Va precisato subito in che senso Iotti fosse femminista, poiché la stessa Iotti in un’intervista del 1974 afferma: «Io non sono affatto femminista». E si riferiva alle femministe dell’epoca, al movimento femminista degli anni Settanta, ferocemente polemico verso le donne dei partiti e delle istituzioni. Tuttavia Iotti fu femminista nella misura in cui lungo tutta la sua carriera politica lavorò per la parità giuridica delle donne e affinché la società riconoscesse il valore delle donne. E mostrò, prima del femminismo degli anni Settanta, l’evidenza di un assunto di quel femminismo: il personale è politico. 

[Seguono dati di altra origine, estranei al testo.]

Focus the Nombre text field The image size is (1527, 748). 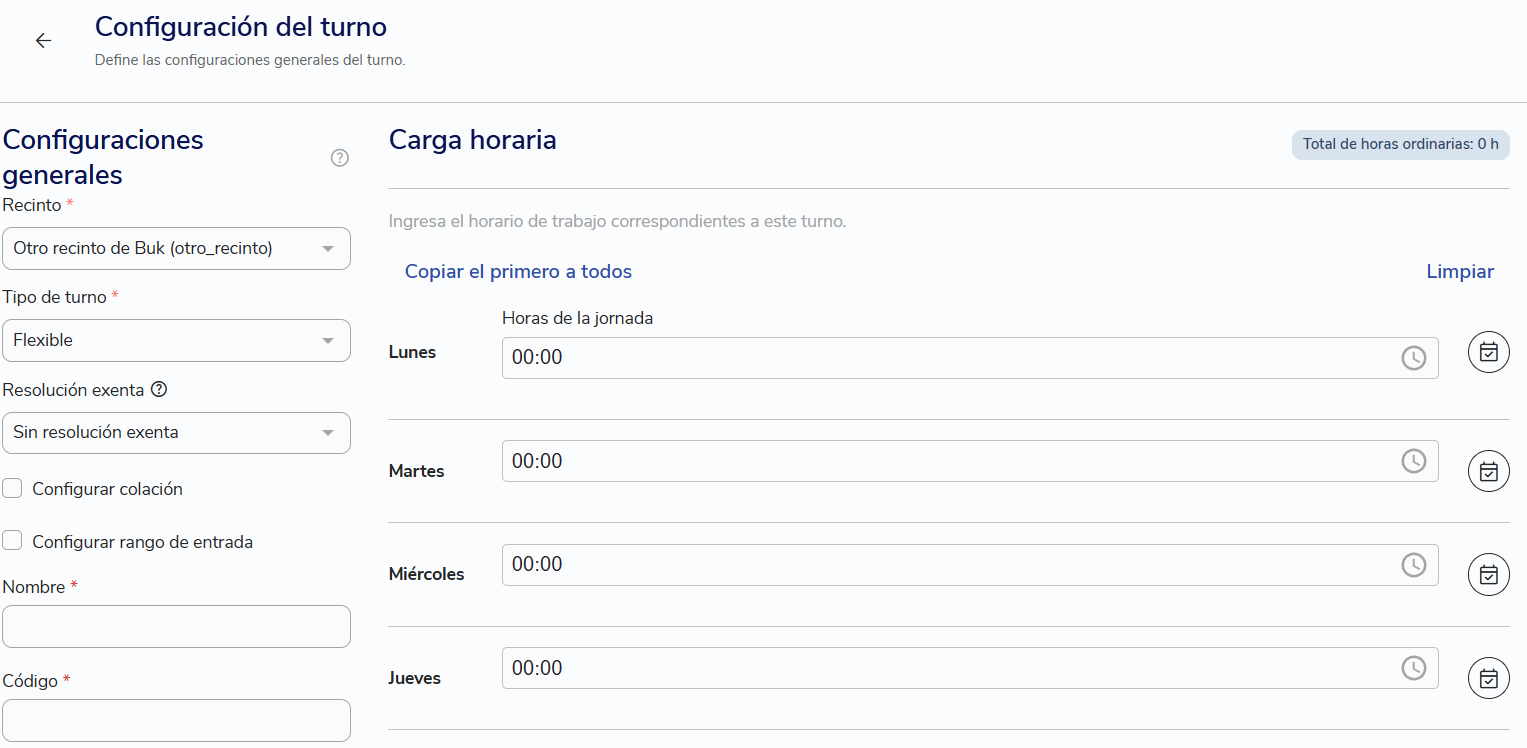coord(176,626)
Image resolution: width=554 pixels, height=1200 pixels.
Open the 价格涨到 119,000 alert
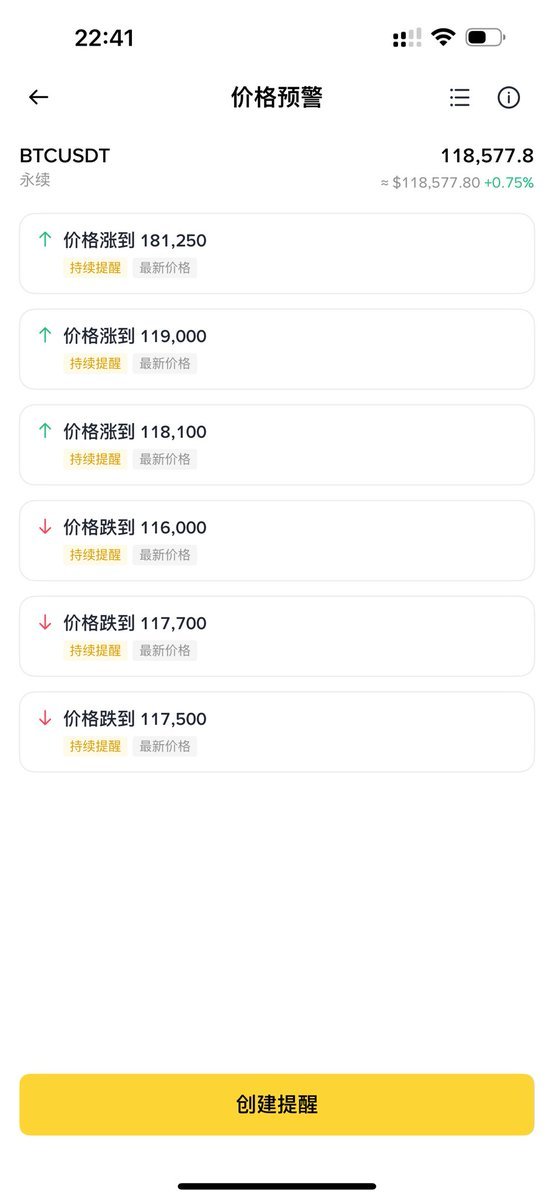tap(277, 349)
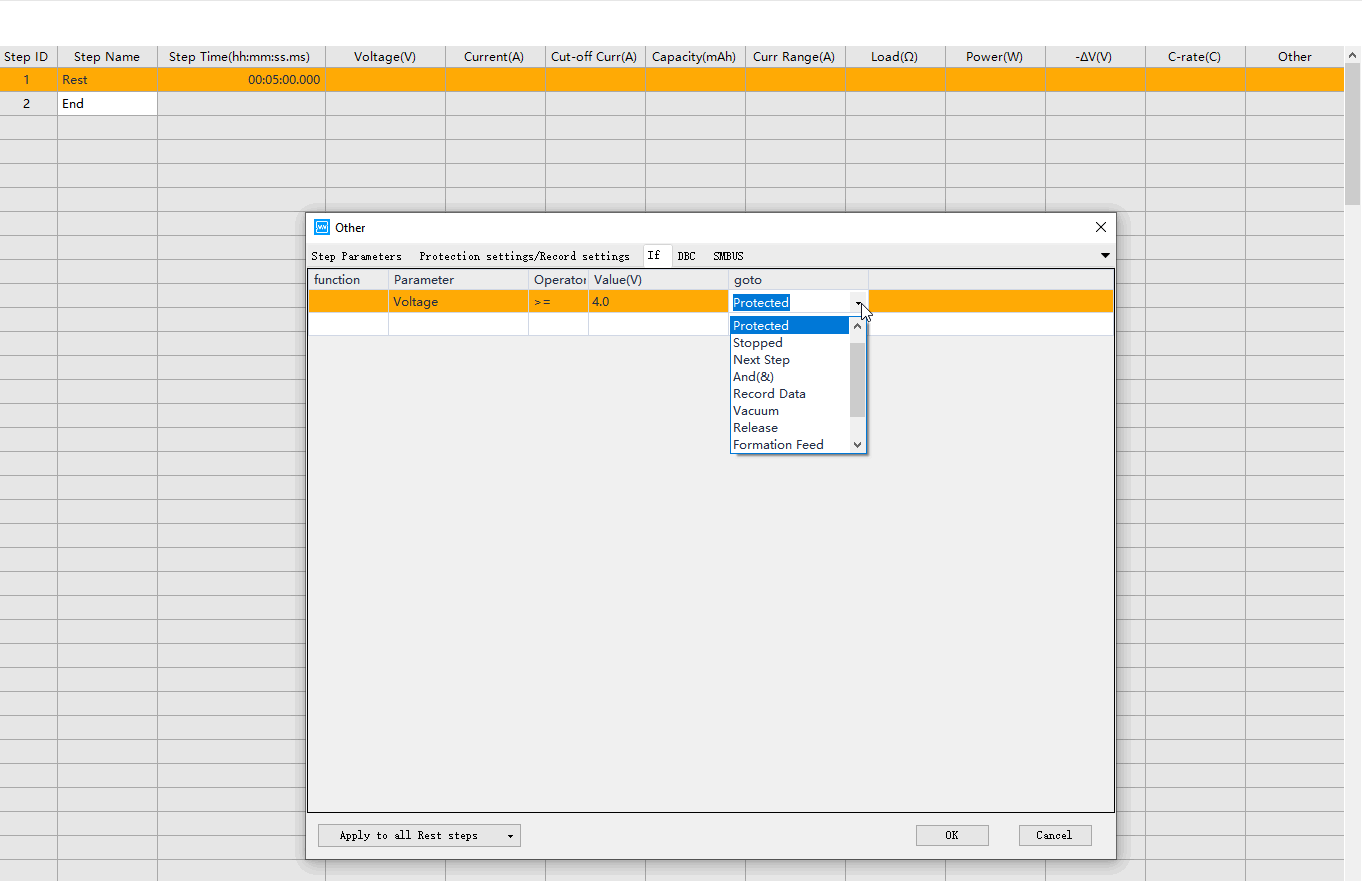Click the Other dialog app icon
Viewport: 1362px width, 881px height.
[x=322, y=228]
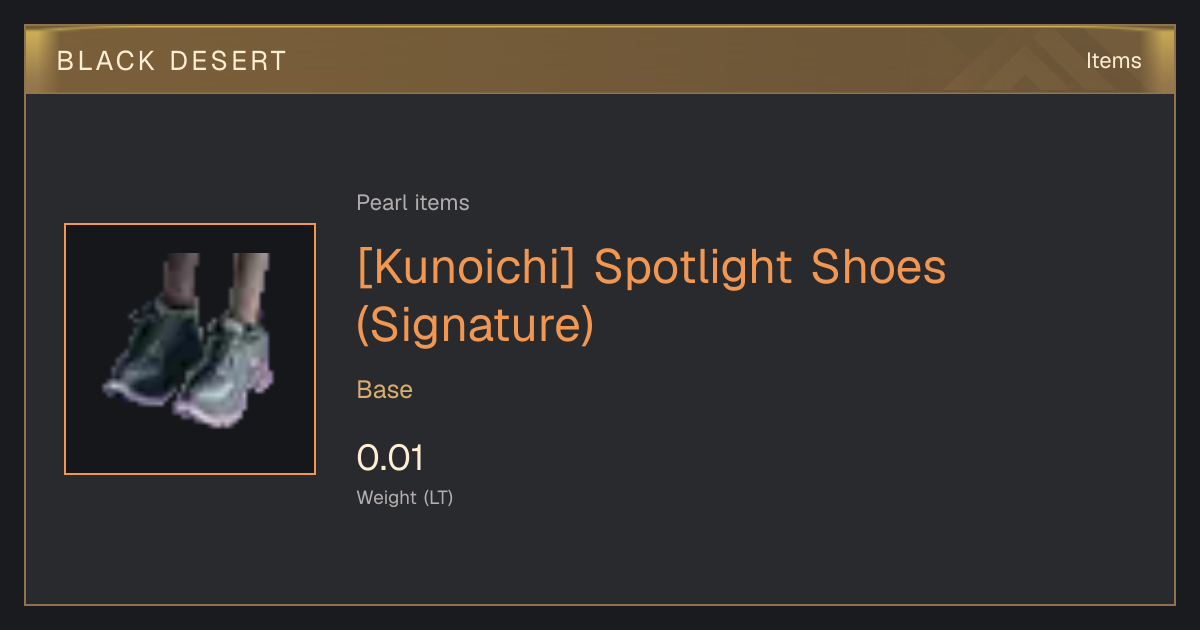Open the Items link in the header
The height and width of the screenshot is (630, 1200).
coord(1113,61)
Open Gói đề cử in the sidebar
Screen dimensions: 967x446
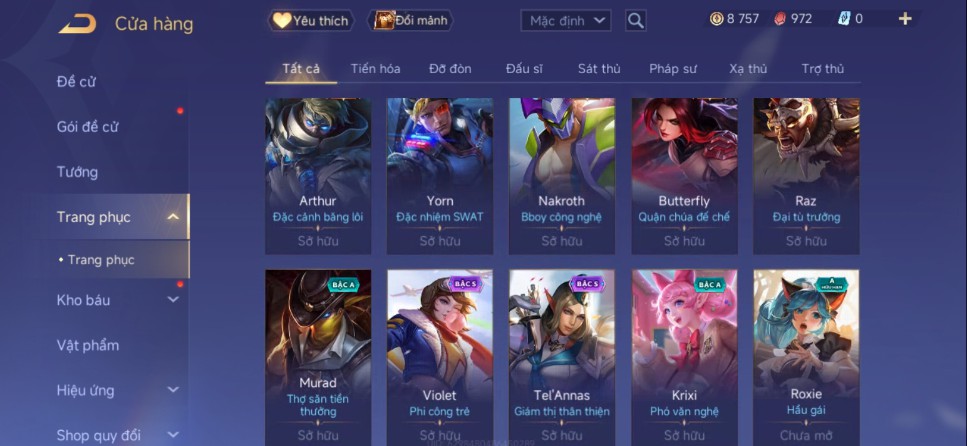point(88,127)
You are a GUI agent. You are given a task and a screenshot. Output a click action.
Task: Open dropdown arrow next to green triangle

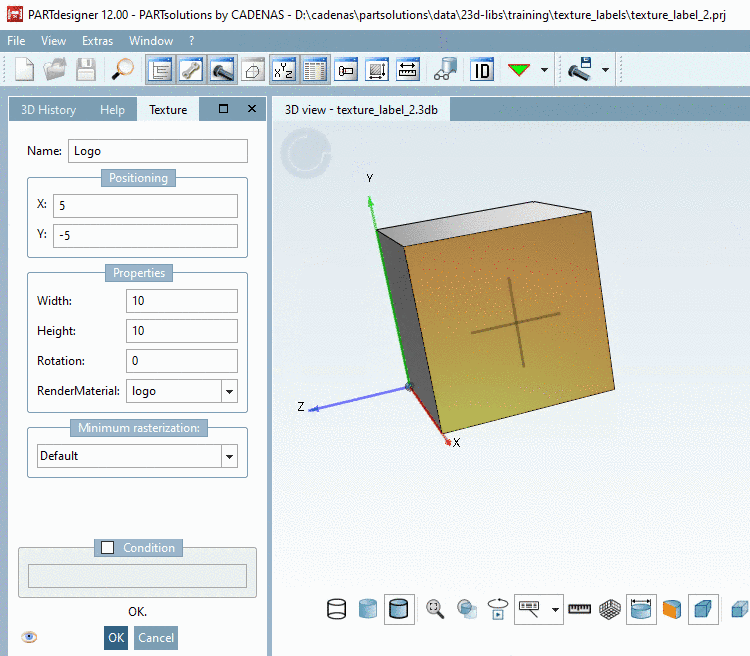click(544, 70)
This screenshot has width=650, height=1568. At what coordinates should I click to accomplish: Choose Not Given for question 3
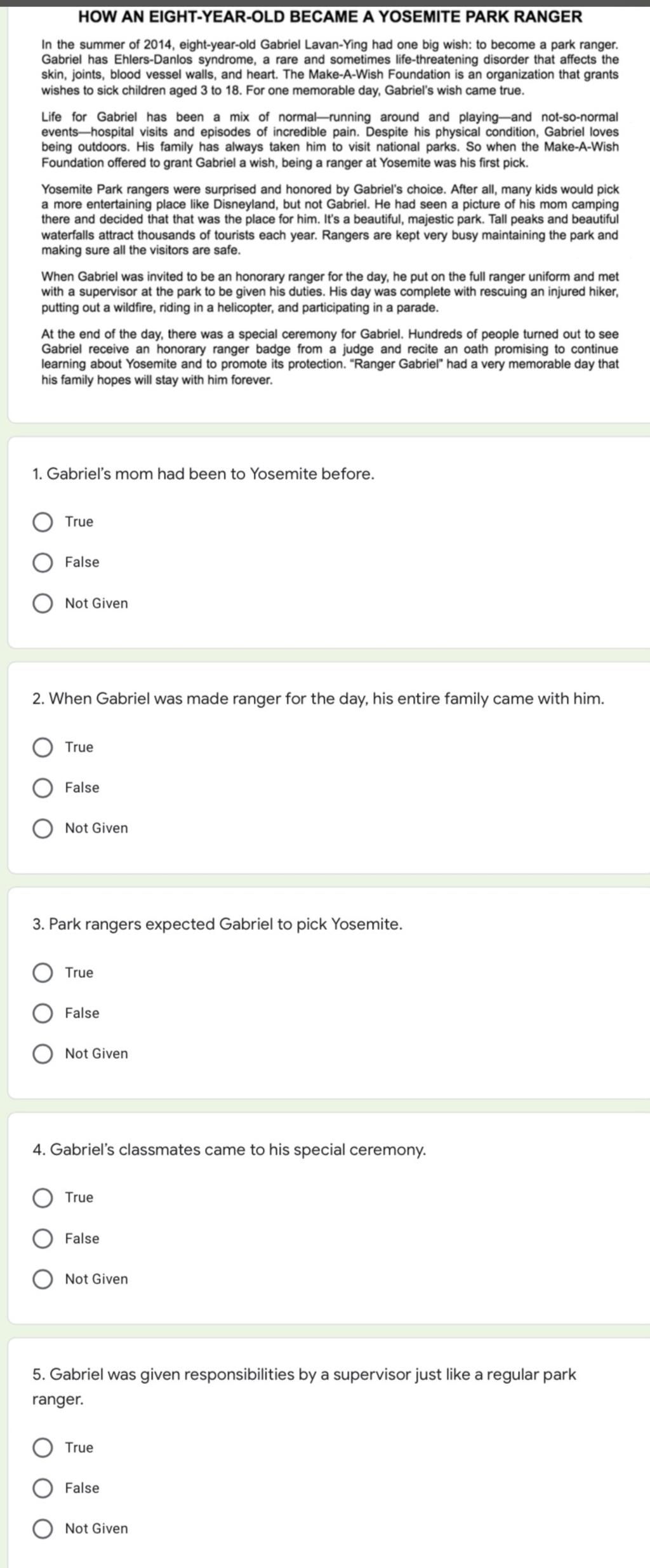(43, 1054)

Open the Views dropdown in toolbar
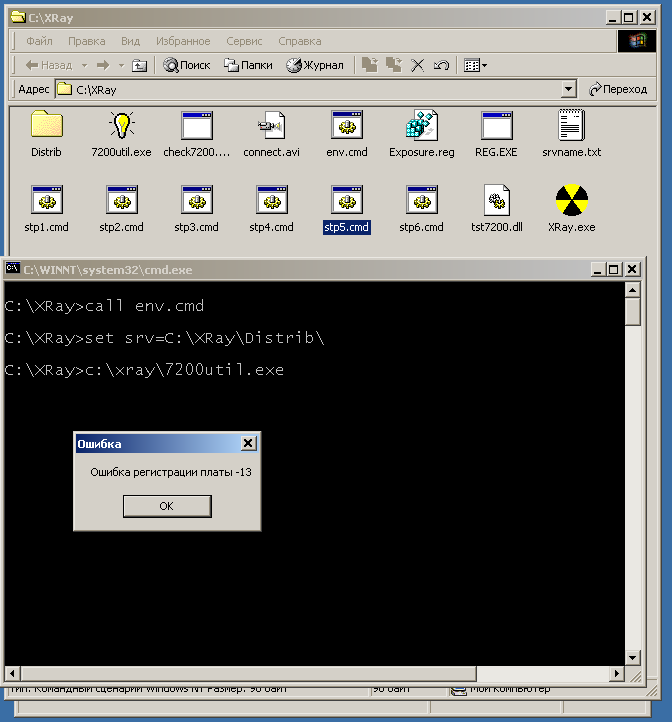coord(476,65)
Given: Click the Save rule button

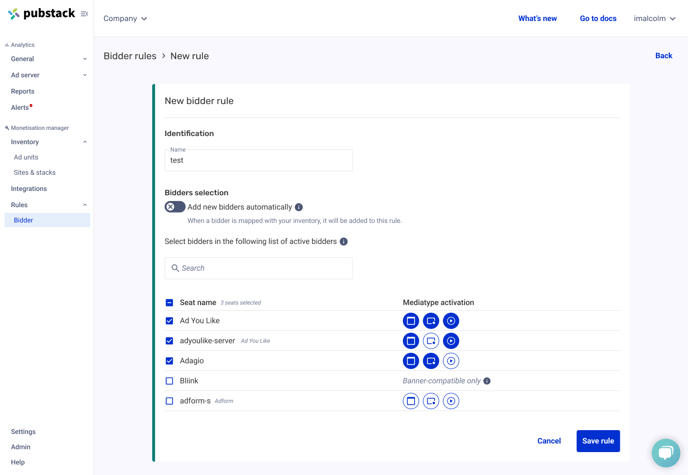Looking at the screenshot, I should pyautogui.click(x=598, y=441).
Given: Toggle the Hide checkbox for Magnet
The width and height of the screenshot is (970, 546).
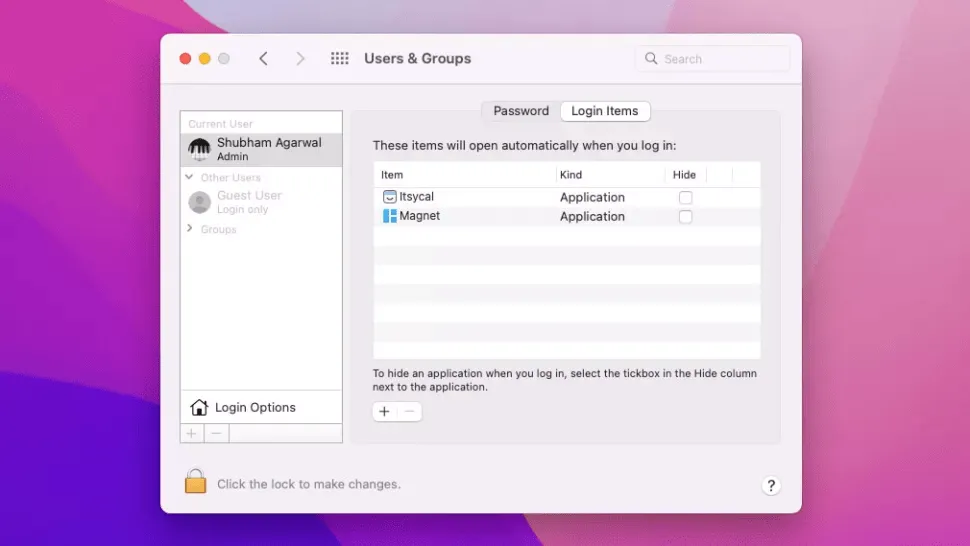Looking at the screenshot, I should pyautogui.click(x=685, y=217).
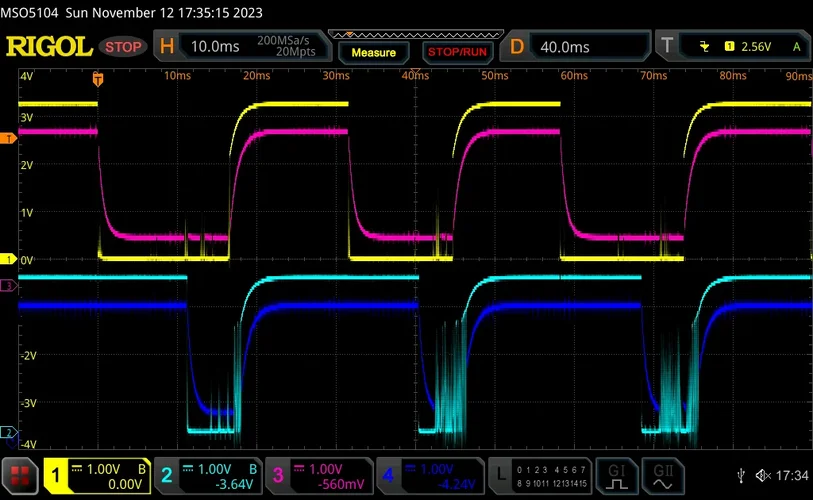Click the muted speaker sound icon

coord(762,474)
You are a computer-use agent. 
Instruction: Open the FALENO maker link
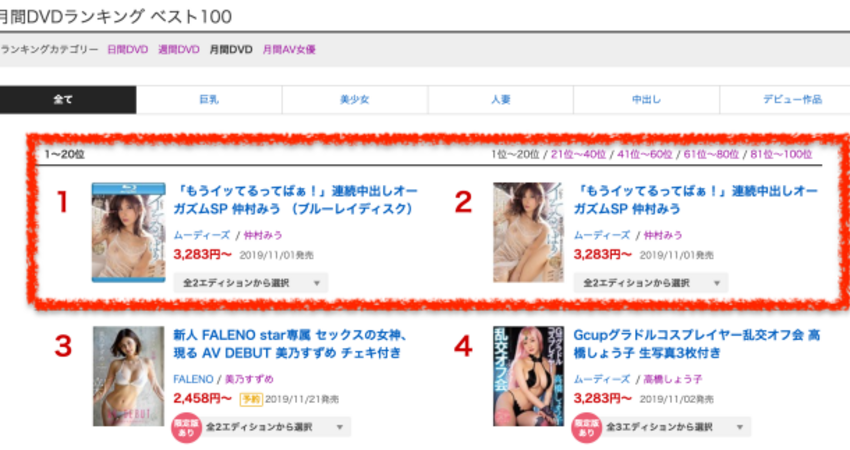[193, 379]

In maniera limpida, la vicenda privata Iotti - Togliatti mostra come la separazione fra la sfera politica e quella personale sia artificiale per quanto riguarda le implicazioni politiche. La clandestinità e l’ostracismo verso quella unione porta con sé una domanda politica: la legge civile deve essere fondata sulla concezione cattolica del matrimonio? Una donna che fino al 1964 vive come un’ingiustizia quello che le accade nel partito e fuori, in quali campi concentra il suo lavoro politico? In quelli attinenti all’emancipazione femminile, alla soggettivizzazione delle donne. E credo che questo: operare per la soggettivazione delle donne ovvero lavorare affinché tutte le donne siano soggetti capaci di autodeterminazione, titolari di diritti e di libertà e che dentro a questa cornice ciascuna possa vivere a suo modo le differenze che la caratterizzano sia un tratto comune dei femminismi del passato e del presente.

Questo legame fra femministe, fra la prima generazione di militanti repubblicane che hanno preparato il terreno e le femministe degli anni Settanta che hanno attualizzato nel proprio contesto la soggettivizzazione femminile è stato sottolineato proprio da Marisa Rodano [anch’ella relatrice al convegno ndr.] nelle sue memorie e da una storica femminista, Annarita Buttafuoco. Un legame che vale anche se si guarda al rapporto fra Nilde Iotti e le donne del passato.

Iotti andò infatti alla ricerca di modelli e lo fece proprio con lo spirito di una giovane che cerca le antenate non come “madri” ma come simboli, spunti, esempi di intelligenza politica e capacità pur essendo differenti, pur non potendone riproporre alla lettera le posizioni, pur distaccandosene ideologicamente.

Già in uno scritto del 1955 per il decennale del voto, nel ripercorre la storia che porta al decreto del 1945 ricorda che la prima richiesta di estensione del voto alle donne fu del 1863, ricorda che in Italia agì prima del fascismo un movimento di donne per il suffragio e analizza in particolare la politica del PSI in merito; cita Argentina Altobelli, Anna Kuliscioff mentre in un altro scritto del 1961 la catena delle donne si allunga nel passato, va oltre la storia del movimento operaio, fino a comprendere Olympe De Gouges, le femministe inglesi e americane con le lotte suffragiste di fine Ottocento, le italiane Carlotta Clerici, Linda Malnati, Emilia Mariani e Anna Maria Mozzoni.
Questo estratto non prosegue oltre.